Rowling sotto attacco: attivisti trans diffondono l'indirizzo di casa

"Ho ricevuto così tante minacce di morte che potrei tappezzarci la casa". Lo sfogo della scrittrice su Twitter dopo che alcuni attivisti transgender hanno pubblicato l'indirizzo della sua abitazione sui social

Rowling sotto attacco: attivisti trans diffondono l'indirizzo di casa

Aver messo in discussione l'ideologia transgender, ribandendo il legame tra l'essere donna e avere una vagina, sta costando caro alla scrittrice J.R Rowling. Esclusa dalla reunion del cast di Harry Potter pochi giorni fa per le accuse di "transfobia" che le sono piovute addosso negli ultimi anni, ora la polizia politica del pensiero unico politicamente corretto ha deciso di mettere a repentaglio la sua sicurezza e quella della sua famiglia pubblicando sul web il suo indirizzo di casa. Come ha denunciato la stessa Rowling in una serie di tweet, "venerdì scorso, l'indirizzo della mia famiglia è stato pubblicato su Twitter da tre attivisti che si sono fotografati davanti a casa nostra, assicurandosi che il nostro indirizzo fosse visibile". Nella fattispecie, si tratterebbe di attivisti transgender che hanno preso di mira la scrittrice per le sue posizioni contro la follia gender.

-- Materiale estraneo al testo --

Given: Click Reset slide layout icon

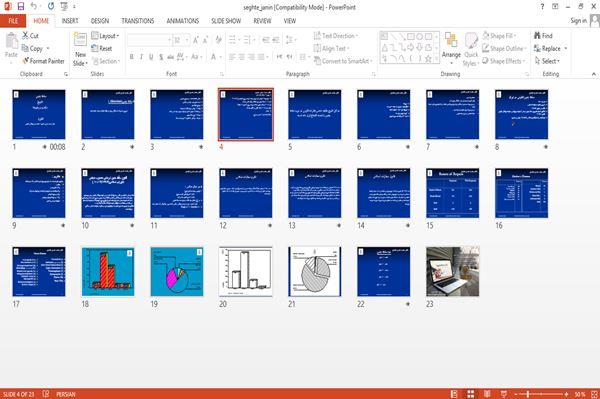Looking at the screenshot, I should 95,48.
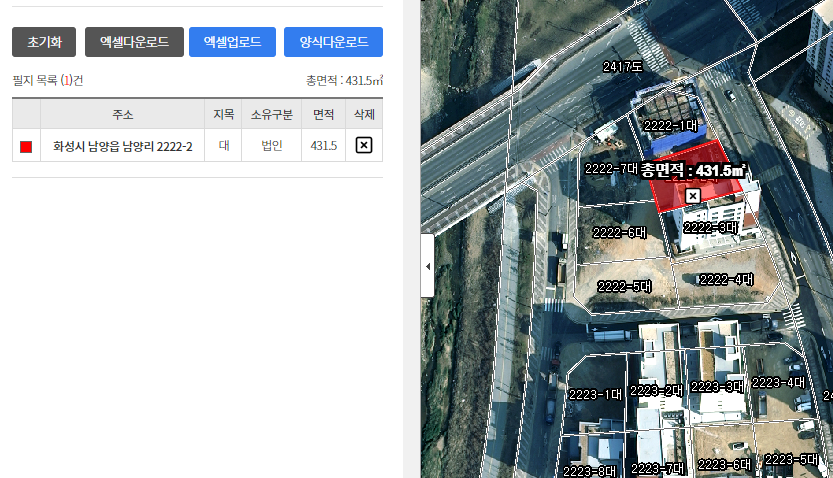This screenshot has width=833, height=478.
Task: Select parcel 2222-5대 on the map
Action: [625, 287]
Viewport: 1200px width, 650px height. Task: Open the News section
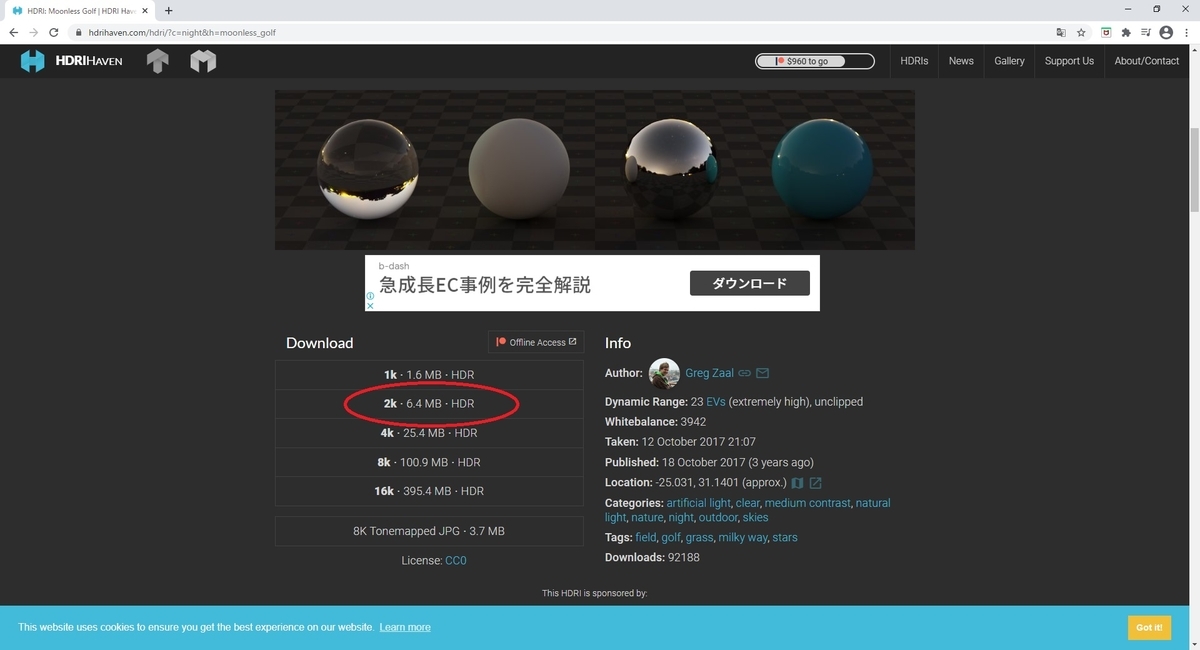pyautogui.click(x=961, y=61)
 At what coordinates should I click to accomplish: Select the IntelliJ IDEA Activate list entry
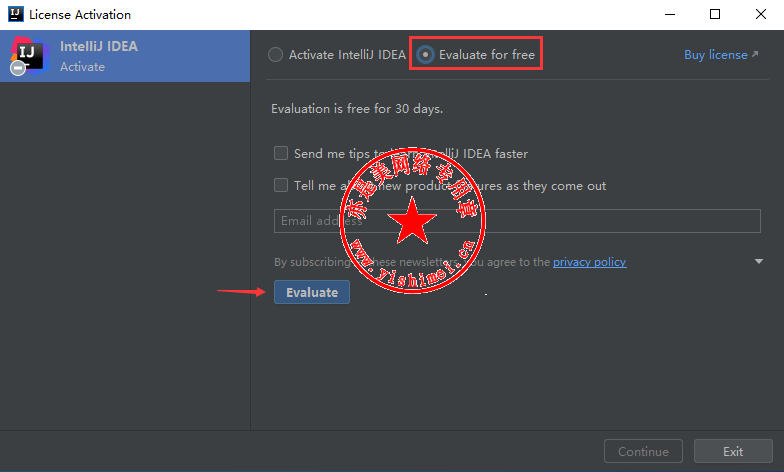coord(125,56)
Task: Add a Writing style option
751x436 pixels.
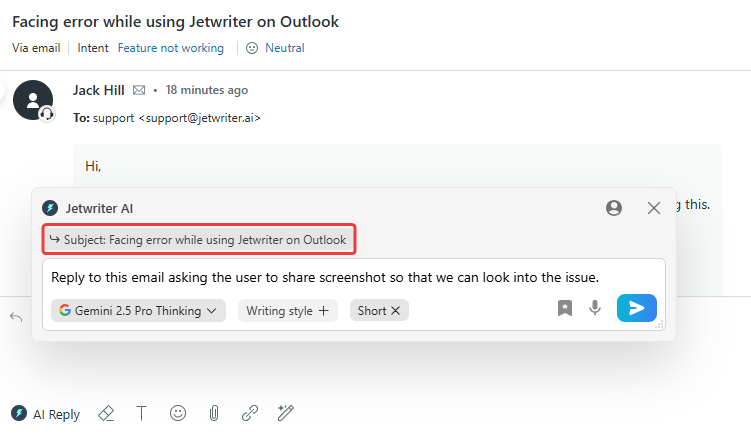Action: [287, 311]
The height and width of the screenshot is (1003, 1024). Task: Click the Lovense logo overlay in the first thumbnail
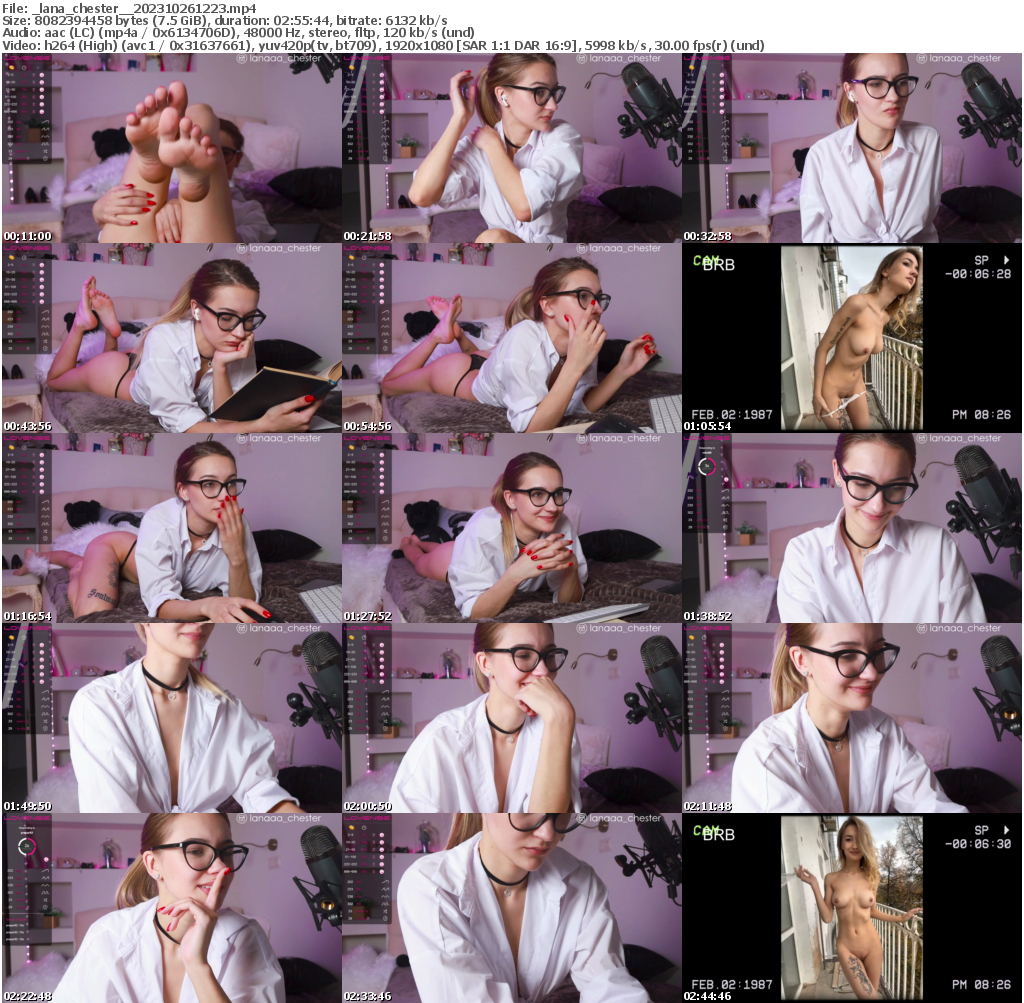pyautogui.click(x=29, y=58)
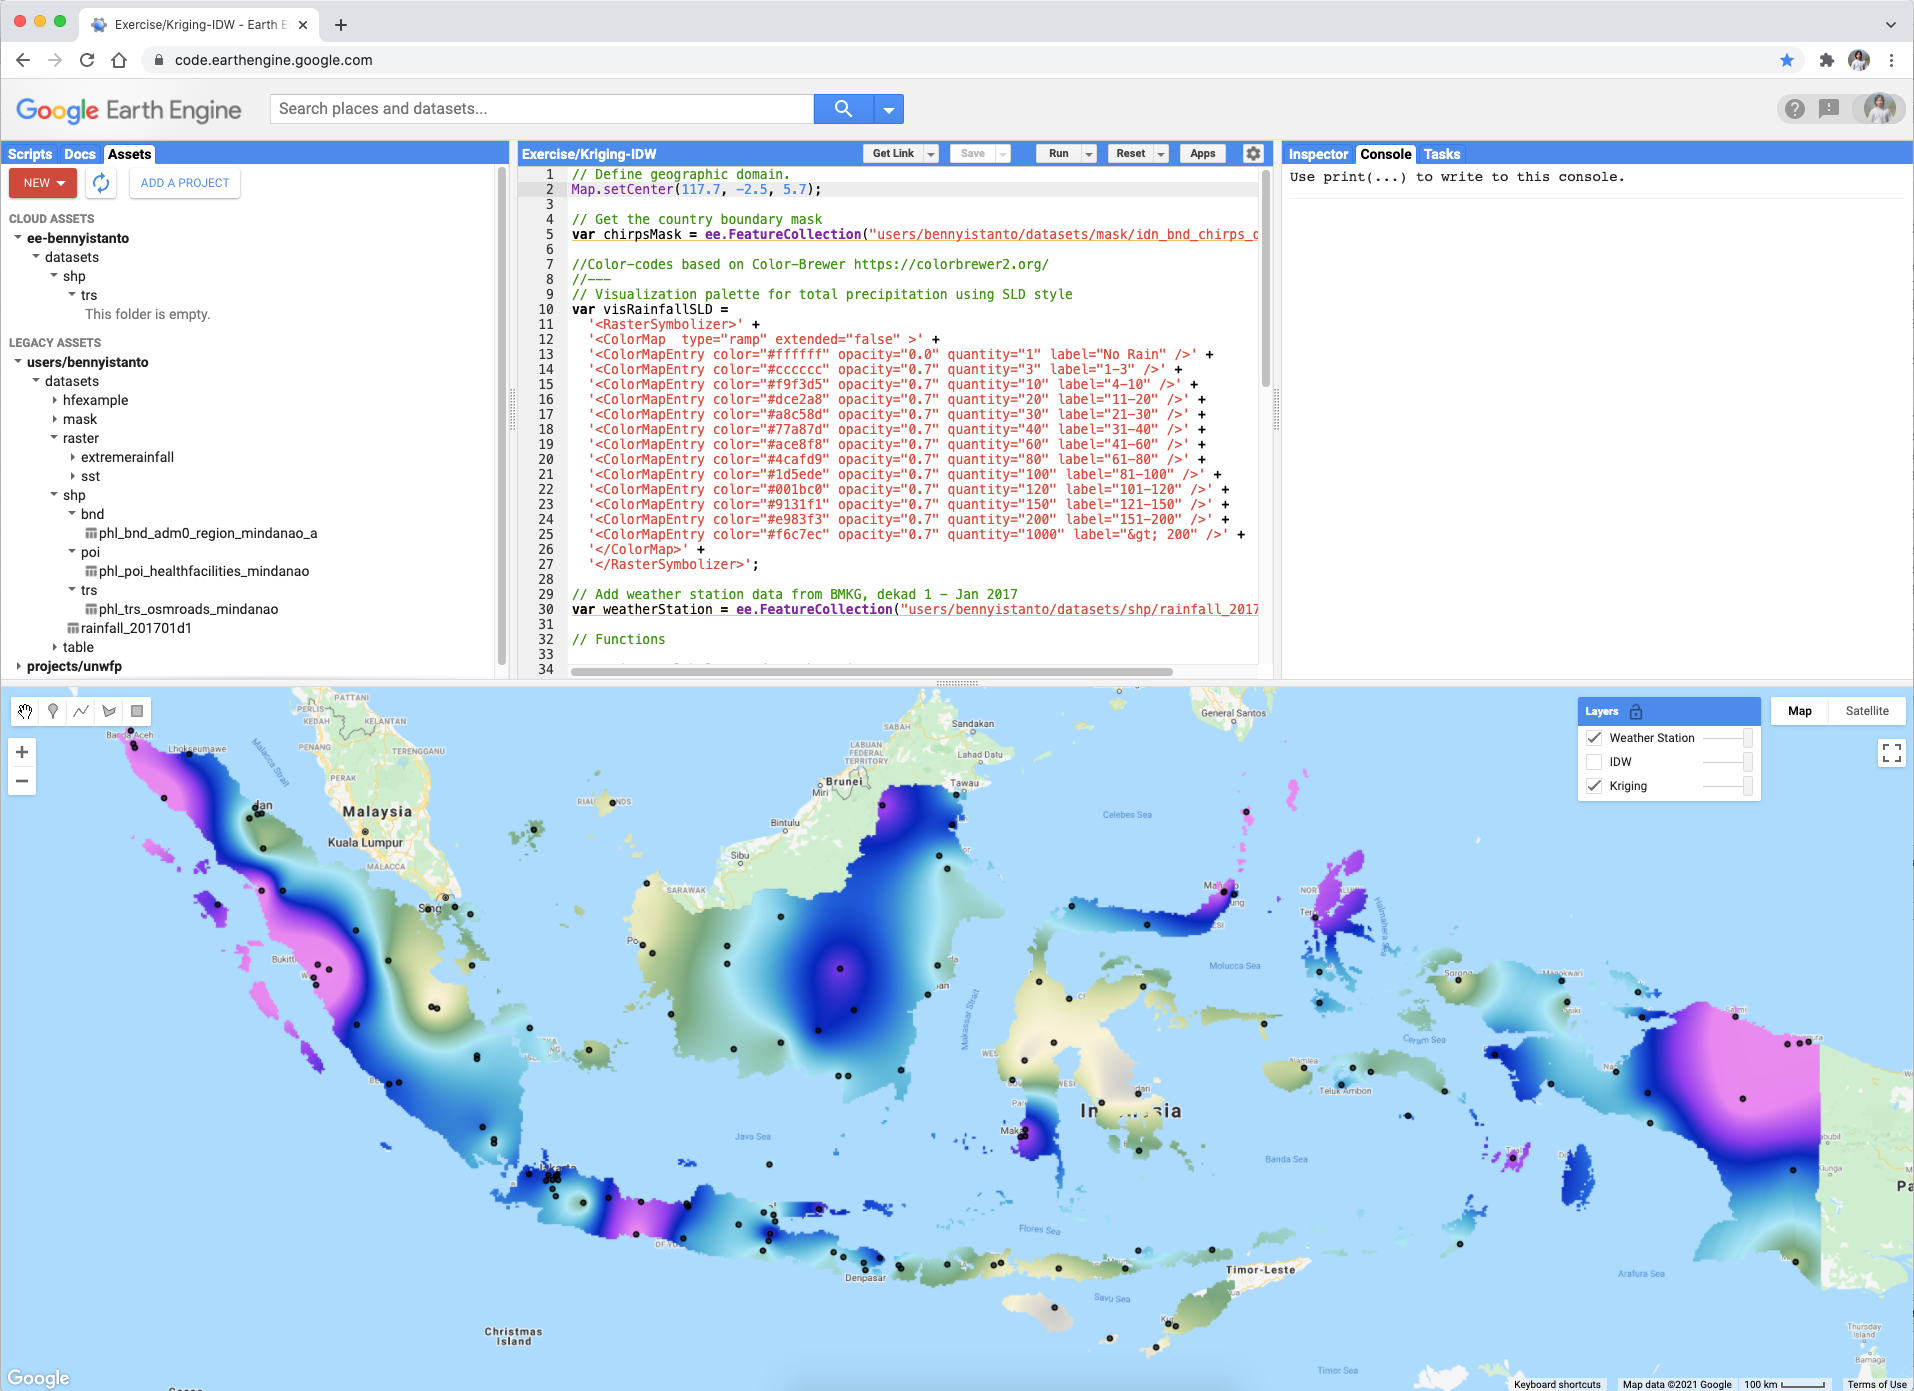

Pubblicato l'indirizzo di casa

Ringraziando tutte le persone che hanno segnalato l'immagine e la polizia scozzese per il supporto, J.R Rowling ha aggiunto: "Imploro coloro che hanno ritwittato l'immagine con l'indirizzo ancora visibile, anche se lo hanno fatto condannando le azioni di queste persone, di eliminarla". E cita altre donne che, come lei, sono state "cancellate" dal totalitarismo woke per aver semplicemente espresso un pensiero controcorrente: Allison Bailey, Raquel Sanchez, Marion Miller, Rosie Duffield, Joanna Cherry, Julie Bindel, Rosa Freedman. L'ideatrice di Harry Potter menziona anche Kathleen Stock, femminista e lesbica che ha dovuto dimettersi dal suolo ruolo di docente di Filosofia dell'Università del Sussex a seguito degli insulti e delle minacce ricevute dagli attivisti transgender. Anche in quel caso, Stock aveva ribadito un concetto che la psicopolizia vuole mettere al bando: il sesso biologico rimane predominante e le persone transgender non dovrebbero frequentare gli spazi riservati alle donne come spogliatoi e bagni.

La scrittrice racconta che "chi mi ha contattato per raccontare le proprie esperienze analoghe, è stato oggetto di campagne di intimidazione che vanno dall'essere perseguitati sui social media", fino "alle minacce dirette di violenza, compreso lo stupro. Nessuna di queste donne è protetta come lo sono io. Loro e le loro famiglie sono state messe in uno stato di paura e angoscia per il solo motivo che si rifiutano di accettare acriticamente che il concetto socio-politico di identità di genere dovrebbe sostituire quello di sesso".

"Ho ricevuto tante minacce di morte"

La scrittrice inglese a quel punto fa i nomi e cita - sempre su Twitter - gli account dei tre attivisti transgender che hanno diffuso l'indirizzo della sua abitazione, menzionando la pratica - purtroppo sempre più diffusa - del doxxing, che consiste proprio nel rende pubblici sul web e sui social media informazioni personali e private o altri dati sensibili riguardanti una persona con un chiaro intento malevolo. "Pensavano che fare doxxing mi avrebbe intimidito a non parlare dei diritti delle donne basati sul sesso. Avrebbero dovuto riflettere sul fatto che ho ricevuto così tante minacce di morte che potrei tappezzarci la casa, e non ho smesso di parlare. Forse, il modo migliore per dimostrare che il vostro movimento non è una minaccia per le donne è smettere di perseguitarci, molestarci e minacciarci".

Se c'è una cosa che non manca a J.R Rowling è il coraggio di chi esprime le proprie idee, nonostante le sempre più gravi e preoccupanti minacce che provengono dall'attivismo transgender e da un'ideologica militante e totalitaria - come quella del politicamente corretto e della woke supremacy - che non ammette confronti né dibattito. Come nei peggiori totalitarismi, trattasi di dogmi da osservare in maniera ossequiosa. In silenzio. Ma c'è chi, come l'ideatrice di Harry Potter, ha deciso di non piegarsi.